It's not just the Japanese

VulcanSpirit
Richard & Alison Brunstrom
Tue 4 Feb 2014 09:04
Most people and governments in the West now regard Japanese whaling - in the news again this week - with a mixture of horrfied revulsion and anger. I agree. But it's worth remembering just how recent our conversion to the cause of the whale really is.
 
Whaling started in NZ waters in the 1790s, and in the heyday of whaling in 1840 there were 200(!) whaling ships here, 150 of them from the USA. Usable whales were rapidly rendered virtually extinct, with whalers transferring their attentions to new less suitable species, right up to the end of whaling.
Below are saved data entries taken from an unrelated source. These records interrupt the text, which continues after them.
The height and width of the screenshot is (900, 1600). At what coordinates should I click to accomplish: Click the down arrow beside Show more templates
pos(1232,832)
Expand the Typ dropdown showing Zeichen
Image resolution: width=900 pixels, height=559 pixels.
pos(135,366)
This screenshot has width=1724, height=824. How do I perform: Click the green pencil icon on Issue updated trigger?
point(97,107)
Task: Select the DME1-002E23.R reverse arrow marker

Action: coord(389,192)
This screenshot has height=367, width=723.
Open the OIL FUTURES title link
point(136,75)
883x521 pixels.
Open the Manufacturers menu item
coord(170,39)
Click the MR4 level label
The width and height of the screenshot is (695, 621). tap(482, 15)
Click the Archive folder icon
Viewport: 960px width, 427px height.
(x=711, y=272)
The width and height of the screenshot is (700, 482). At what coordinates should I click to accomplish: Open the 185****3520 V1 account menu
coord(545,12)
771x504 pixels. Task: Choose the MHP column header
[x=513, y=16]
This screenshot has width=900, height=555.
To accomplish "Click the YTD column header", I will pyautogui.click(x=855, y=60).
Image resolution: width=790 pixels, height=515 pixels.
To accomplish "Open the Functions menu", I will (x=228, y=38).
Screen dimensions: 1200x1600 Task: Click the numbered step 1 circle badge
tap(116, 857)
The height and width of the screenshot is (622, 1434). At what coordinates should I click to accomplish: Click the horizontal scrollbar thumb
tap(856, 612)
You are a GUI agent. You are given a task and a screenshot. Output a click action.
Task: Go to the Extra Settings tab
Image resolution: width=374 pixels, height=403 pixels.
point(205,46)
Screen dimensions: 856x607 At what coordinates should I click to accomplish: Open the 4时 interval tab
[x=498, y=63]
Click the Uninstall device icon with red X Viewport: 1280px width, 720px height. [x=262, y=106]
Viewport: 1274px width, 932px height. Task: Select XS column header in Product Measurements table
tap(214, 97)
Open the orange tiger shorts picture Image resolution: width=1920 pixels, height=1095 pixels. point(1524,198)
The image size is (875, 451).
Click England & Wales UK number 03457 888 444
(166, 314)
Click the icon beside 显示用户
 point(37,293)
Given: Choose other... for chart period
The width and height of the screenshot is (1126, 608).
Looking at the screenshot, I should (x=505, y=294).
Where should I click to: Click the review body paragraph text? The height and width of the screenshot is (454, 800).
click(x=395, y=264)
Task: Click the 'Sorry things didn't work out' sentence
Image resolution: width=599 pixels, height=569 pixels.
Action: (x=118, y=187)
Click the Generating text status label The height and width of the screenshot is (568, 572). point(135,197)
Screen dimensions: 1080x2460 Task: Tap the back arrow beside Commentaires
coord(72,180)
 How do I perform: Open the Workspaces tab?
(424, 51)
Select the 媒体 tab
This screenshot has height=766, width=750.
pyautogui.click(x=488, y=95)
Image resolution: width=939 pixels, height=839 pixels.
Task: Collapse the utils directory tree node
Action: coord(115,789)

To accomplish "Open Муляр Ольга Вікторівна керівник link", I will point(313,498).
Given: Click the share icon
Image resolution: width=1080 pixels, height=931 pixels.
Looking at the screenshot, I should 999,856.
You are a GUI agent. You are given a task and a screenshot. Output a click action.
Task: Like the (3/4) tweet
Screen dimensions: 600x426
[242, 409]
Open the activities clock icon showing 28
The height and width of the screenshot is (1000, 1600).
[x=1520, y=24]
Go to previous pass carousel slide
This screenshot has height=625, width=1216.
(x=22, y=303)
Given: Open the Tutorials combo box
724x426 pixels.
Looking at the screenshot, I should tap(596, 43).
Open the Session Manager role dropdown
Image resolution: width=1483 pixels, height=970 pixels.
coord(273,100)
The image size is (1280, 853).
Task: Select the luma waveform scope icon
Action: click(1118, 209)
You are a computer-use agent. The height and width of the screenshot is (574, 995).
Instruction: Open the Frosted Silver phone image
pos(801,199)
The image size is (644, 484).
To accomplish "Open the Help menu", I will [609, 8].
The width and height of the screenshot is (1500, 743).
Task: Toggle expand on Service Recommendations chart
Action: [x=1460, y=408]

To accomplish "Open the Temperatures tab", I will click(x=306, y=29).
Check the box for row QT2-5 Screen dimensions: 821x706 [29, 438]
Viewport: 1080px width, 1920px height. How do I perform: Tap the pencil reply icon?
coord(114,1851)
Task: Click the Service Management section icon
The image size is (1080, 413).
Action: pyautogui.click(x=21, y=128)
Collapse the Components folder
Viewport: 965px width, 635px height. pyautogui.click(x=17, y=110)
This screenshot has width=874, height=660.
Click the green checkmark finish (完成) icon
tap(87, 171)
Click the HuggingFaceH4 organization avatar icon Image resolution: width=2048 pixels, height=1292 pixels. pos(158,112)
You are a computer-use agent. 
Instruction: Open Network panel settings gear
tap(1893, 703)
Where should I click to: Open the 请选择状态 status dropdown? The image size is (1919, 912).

The slaughter continued well into the twentieth century - in fact it is probably only the widespread availability of the new petroleum based products that enabled any whales to reach the age of conservation. The International Whaling Commission was established in 1946 with NZ as a founder member. Only in 1986 was a total moratorium was placed on commercial whaling, with NZ support.
 
But NZ was whaling almost up to the end. Here is the whaling boat beached and abandoned at NZ's last whaling station, Whangaparapara on Great Barrier. Almost unbelievably this station only opened in 1956, but by 1962 whales were commercially extinct in NZ and it closed having killed several hundred entirely harmless whales. NZ's last whale killing took place a scant two years later at 4pm on the 21st of December 1964 in the Cook Strait.  
 
 
 
 
A disgraceful era had come to an end, and good riddance to it. But it was only yesterday in biological terms.